BERGER: That's true. But if that government is gone, Iran may become the shining example of liberal Islam because the younger people would go in that direction, even in Qom, I think.
JOHN GREEN, THE FORUM: Peter, during your presentation, you said that you had certain moral certainties upon which you were unwilling to compromise, and I was wondering if you thought that sense of moral certainty that people in the world have places a limit on the spread of religious pluralism?
BERGER: No, because you can hold these moral beliefs no matter what your religion or lack of religion is. I'm quite convinced of that. I mean, take a case of torture, and the belief that torture is utterly unacceptable, in violation of basic human dignity and rights. That doesn't seem to me to hinge on any particular religious position. I don't see how that would affect pluralism. It affects moral pluralism, but not religious pluralism.

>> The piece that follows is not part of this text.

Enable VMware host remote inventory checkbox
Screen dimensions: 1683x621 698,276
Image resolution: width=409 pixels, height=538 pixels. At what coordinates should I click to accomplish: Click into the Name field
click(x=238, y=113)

As I mentioned, it is one problem I have which I'm trying to deal with. While I'm quite convinced one can be religious without certainty, I don't see how one can avoid certainty in certain moral judgments. I can't say torture is a matter of taste, OK?
COOPERMAN: Neither is your moral clarity absolute on every issue.
BERGER: No, no, no, no, no. I'm sorry. In terms of religion, I disclaim any certainty. In terms of morality, I claim certain admittedly limited certainties. And there's one story I love to tell. I'm sorry I told it at dinner last night. It's from James Morris, who wrote this wonderful history of the British Empire before his sex change operation; since then, she has written rather boring travelogues. (Laughter.) But that's neither here nor there, not an argument against sex change operations -
In the history of the British Empire, he tells this wonderful story of General Napier, who conquered the Sindh for British India, and did there what the British did elsewhere. They didn't much interfere with local customs, but certain things they wouldn't accept and immediately made illegal. The first one that Napier made illegal was sati, burning of widows, and a delegation of Brahmin priests came to see him and said, "You cannot prohibit sati." He said, "Yes, I can and I have." They said, "You cannot do it because it's an ancient tradition of our people." Napier replied, "We, British, also have ancient traditions. When men burn their women alive, we hang them. Let us all follow our traditions." (Laughter.) I'm opposed to capital punishment, let me add, but I find this a magnificent sentiment that I would recommend on a number of moral issues.